Pourquoi la fiction est-elle plus proche de la vie que le documentaire ?
Le documentaire a l'habitude de saucissonner les choses et les genres. On va faire quelque chose sur les riches, sur les chômeurs, sur des gens qui ont le sida. C'est vrai que, quand on parvient à filmer des choses qui se passent devant la caméra indépendamment de vous, ça prend tout d'un coup, une autre force. Notre idée est de faire essentiellement ça. Maintenant qu'on ne me fasse pas dire ce que je n'ai pas dit. Qui peut imaginer que rien ne change quand on amène la caméra ? Est-ce Jean Rouch qui parle de la notion de “caméra chaude”, “caméra froide”. Si on fait la liste de tous les documentaires qui sont passés au cinéma ou à la télé ces derniers temps, vous vous apercevrez qu'il y a quand même une proportion étrangement grande qui se passe, soit dans des hôpitaux, soit dans des commissariats ou dans des palais de justice. Pourquoi ? Mais parce que ça introduit un élément dramatique et une tension qui tient le film documentaire, comme dans une fiction. Même si on peut aimer tel ou tel film de Karlin ou Depardon sur la justice, je crois qu'il est infiniment plus difficile de faire oublier sa caméra quand on filme deux bourgeois en train de faire la vaisselle parce que là, c'est la caméra qui devient un événement (c'est la caméra chaude). L'avantage de filmer dans les hôpitaux ou les commissariats, c'est qu'on a un élément dramatique (c’est la caméra froide), et un enjeu qui peut se résoudre dans un temps qui correspond au temps de tournage. C'est-à-dire qu’une garde à vue dure 24 ou 48 heures. Et de même pour les urgences dans un hôpital: les gens ne sont pas là pour 6 mois. Ca crée dans le documentaire une tension qui aide.

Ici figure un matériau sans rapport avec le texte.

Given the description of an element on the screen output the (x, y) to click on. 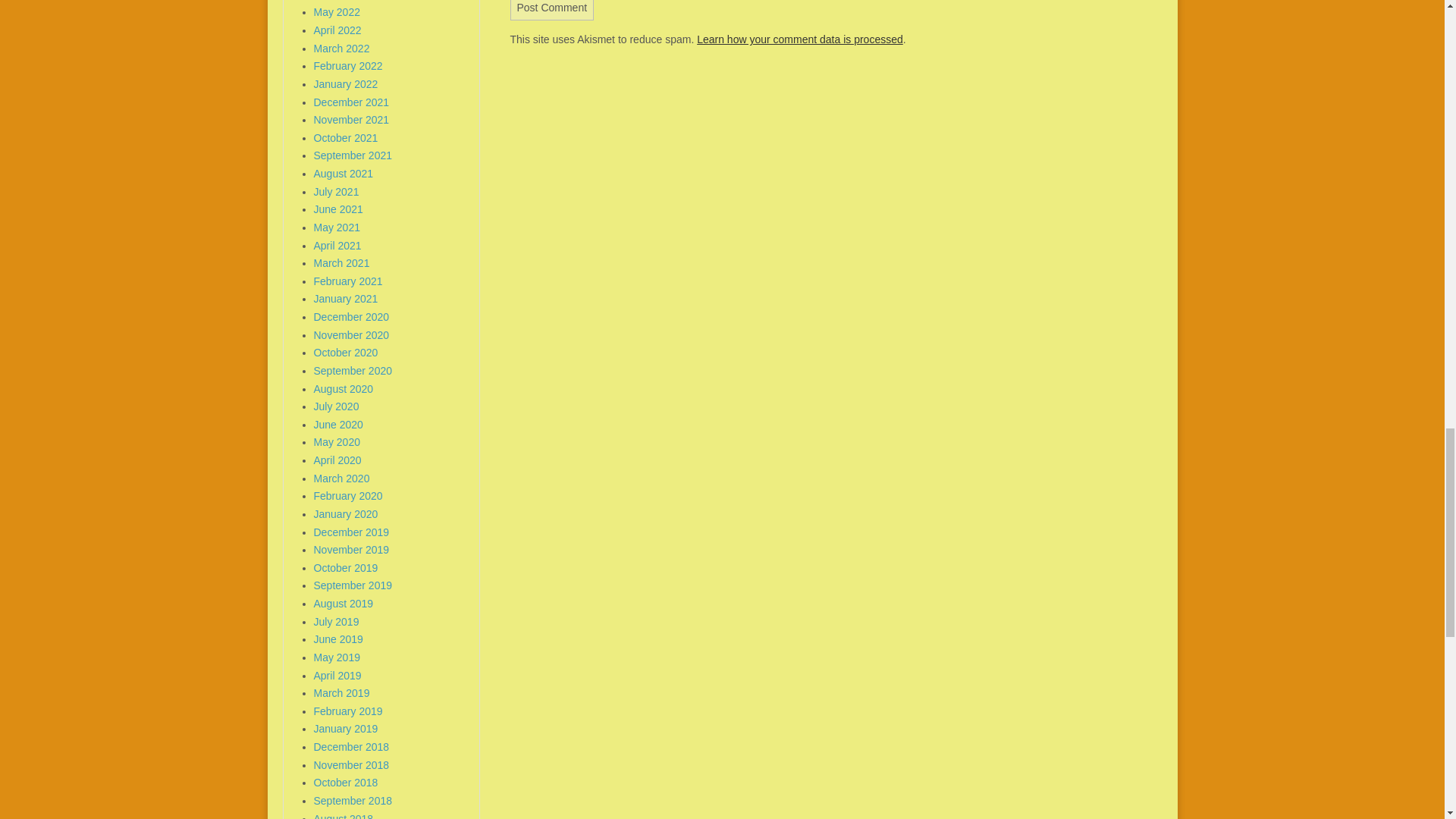
Post Comment (551, 10)
Learn how your comment data is processed (799, 39)
Post Comment (551, 10)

Vous trouvez que c'est une facilité ?
C'est plus simple, mais je ne crois pas que ce soit une facilité, je crois que c'est intéressant aussi. Ce sont aussi des lieux de noeuds. Je me souviens avoir lu une interview de Depardon où il disait en substance: "On voit les limites de Strip- Tease, en ce sens qu'ils prennent des cas paroxystiques". Je crois qu'on travaille infiniment plus dans la banalité que les neuf dixièmes des documentaristes. Au demeurant, je trouve que ce n'est pas inintéressant d'être dans le paroxysme. Mais, arriver à traiter de la banalité sans être ennuyeux, c'est aussi quelque chose d'intéressant.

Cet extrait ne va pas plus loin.